Dataset records Block Start

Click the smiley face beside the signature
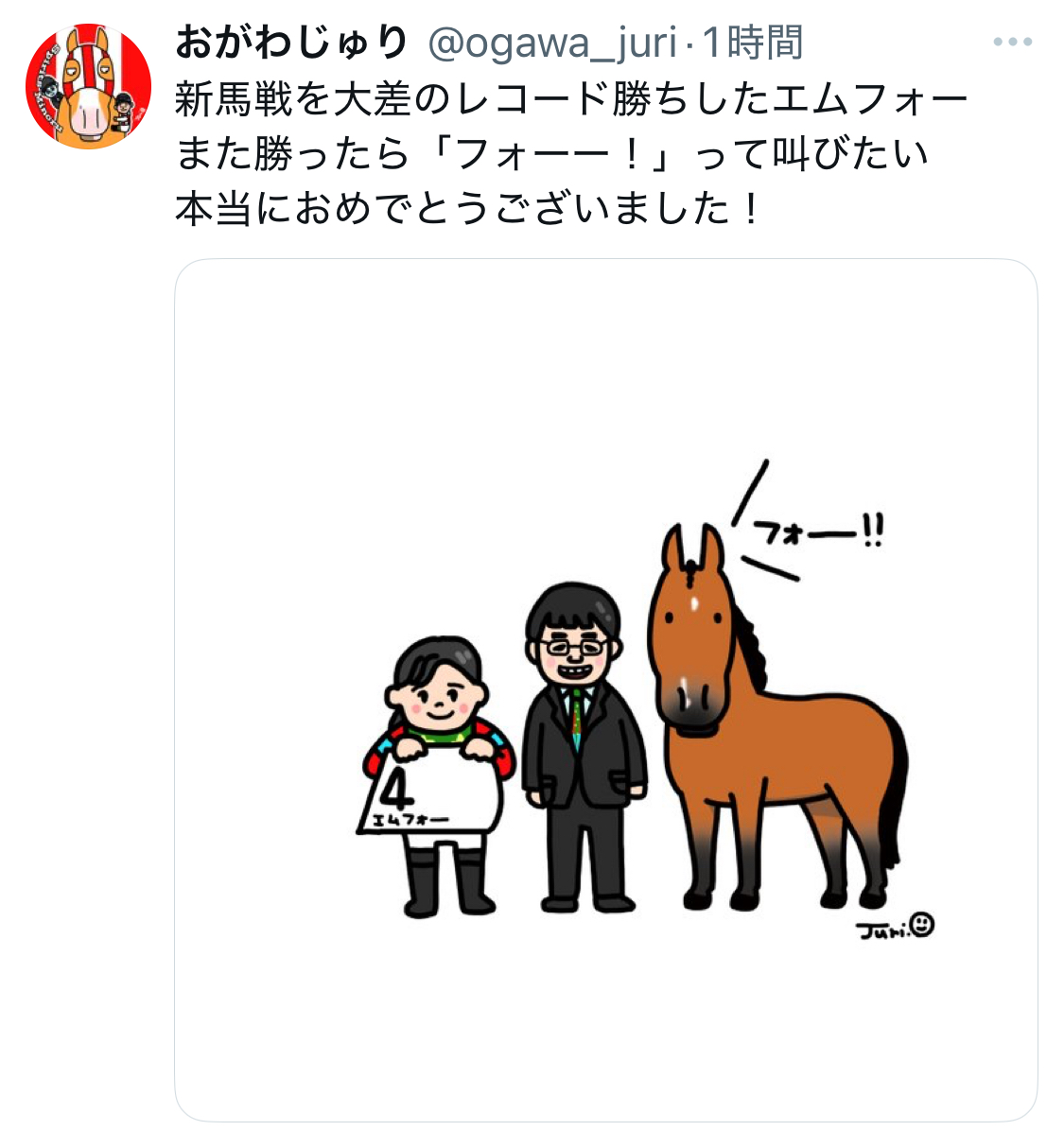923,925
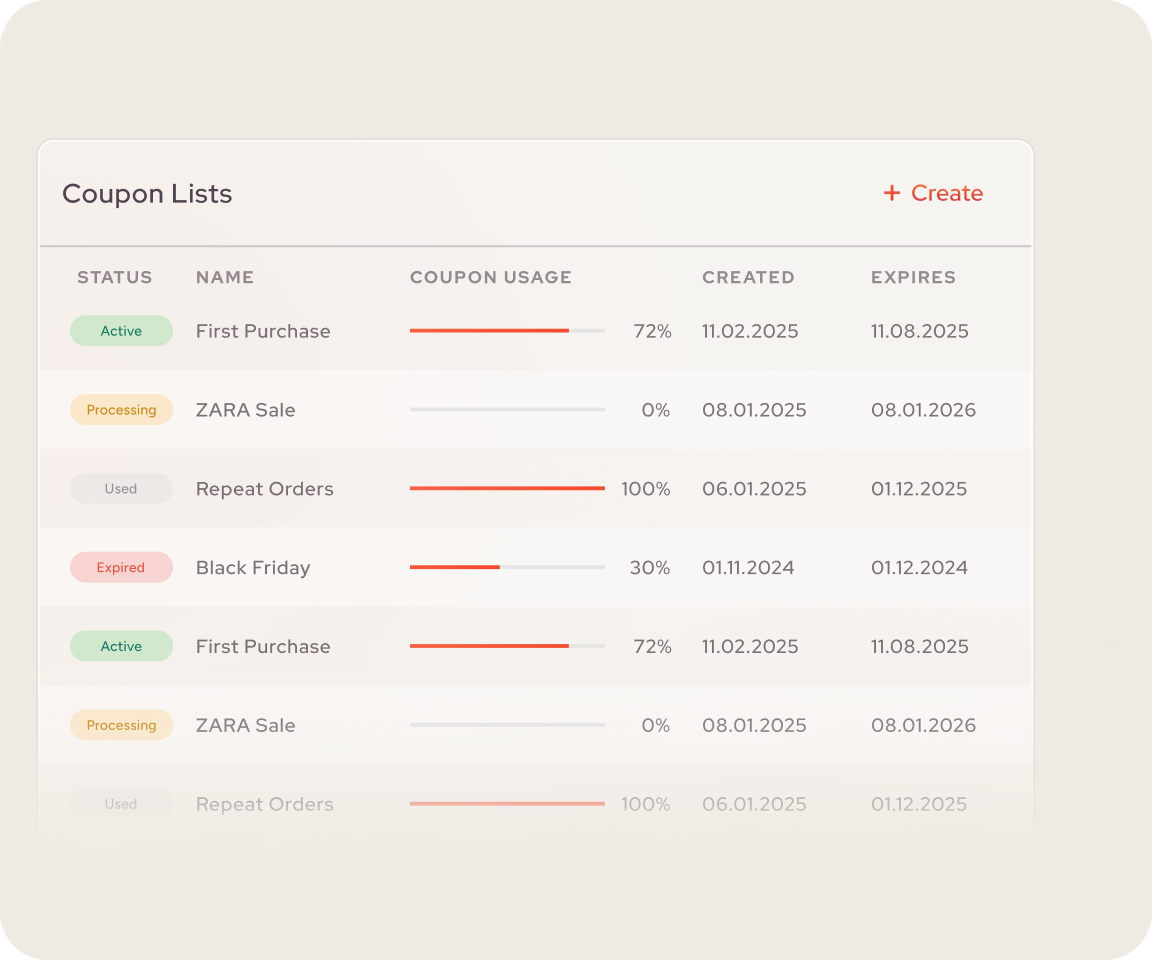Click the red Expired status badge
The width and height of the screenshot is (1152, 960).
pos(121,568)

Dataset records Block End
Dataset records Block Start

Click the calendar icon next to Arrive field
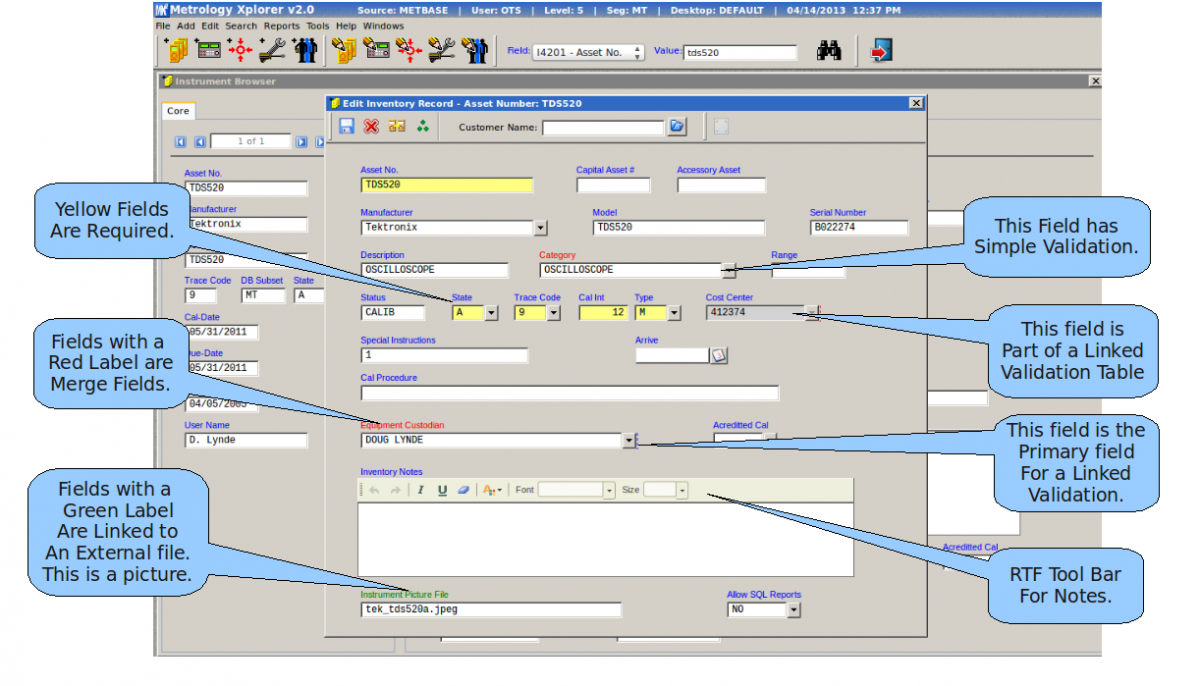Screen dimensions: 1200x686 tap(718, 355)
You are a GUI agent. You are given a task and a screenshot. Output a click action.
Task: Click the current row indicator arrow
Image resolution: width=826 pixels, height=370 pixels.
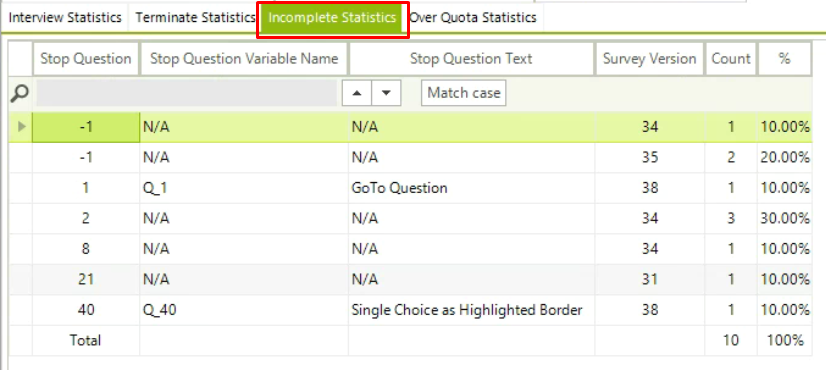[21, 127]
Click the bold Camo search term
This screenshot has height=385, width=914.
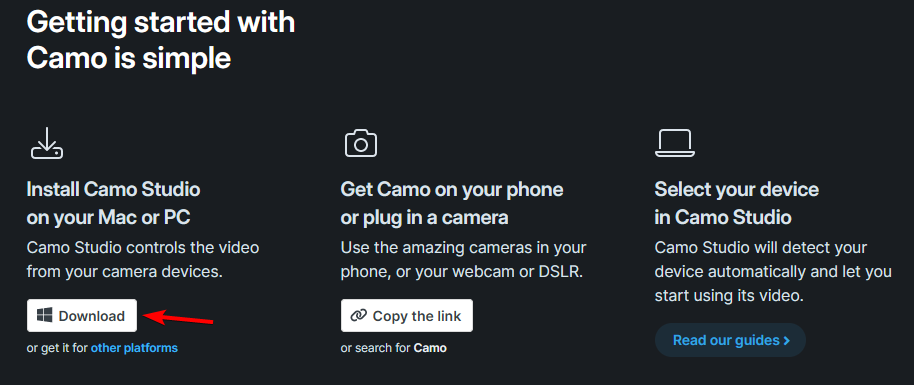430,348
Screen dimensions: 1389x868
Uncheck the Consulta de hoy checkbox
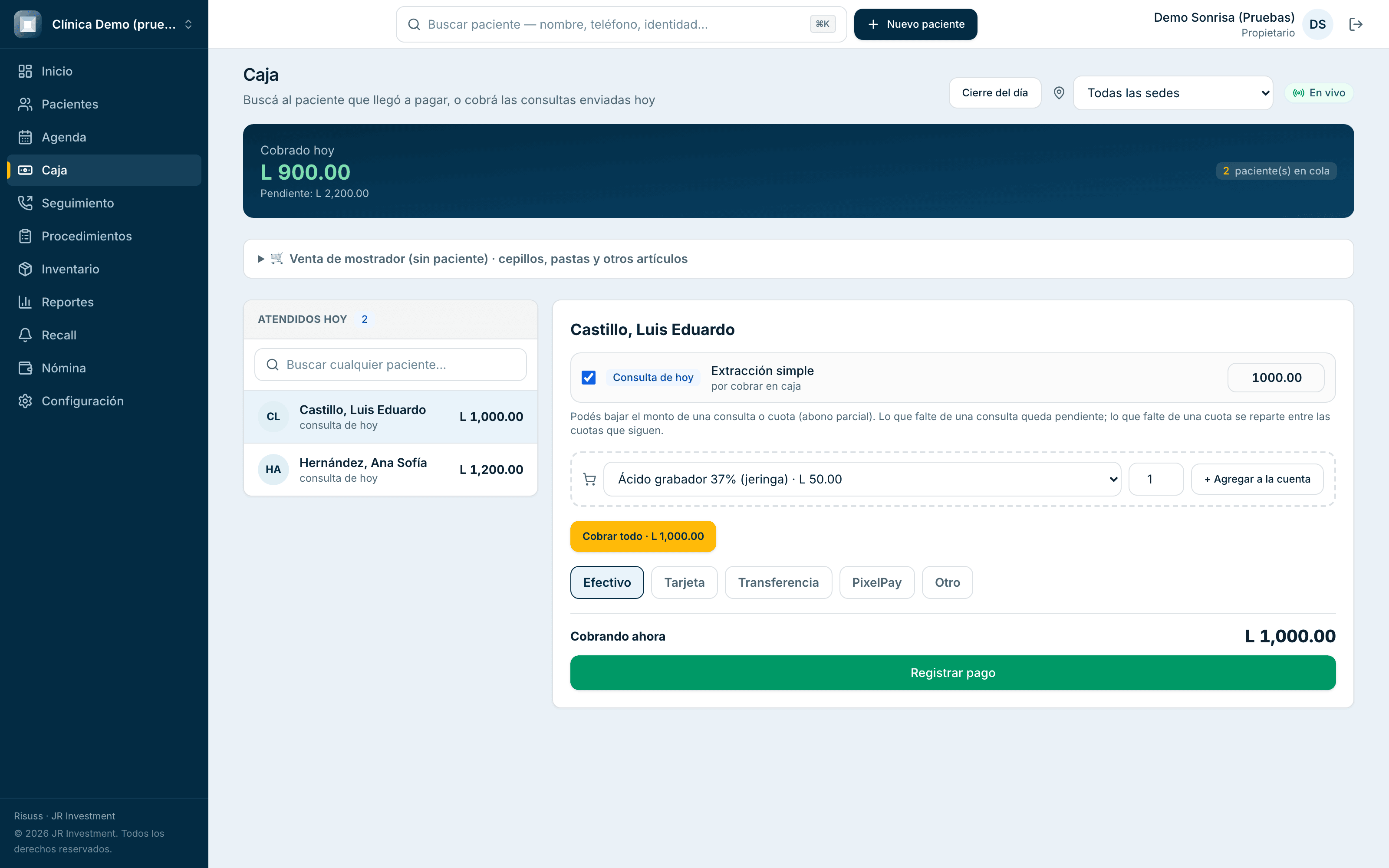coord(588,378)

Dataset records Block End

§ Description of the task: What is wanted is an exact copy of the lines above from the one containing "You are a GUI" through the one containing "Screen dimensions: 1389x868", with no pictures in it.

§ Solution below:
You are a GUI agent. You are given a task and a screenshot. Output a click action.
Task: Click the current row indicator arrow
Image resolution: width=826 pixels, height=370 pixels.
[21, 127]
Click the bold Camo search term
This screenshot has height=385, width=914.
430,348
Screen dimensions: 1389x868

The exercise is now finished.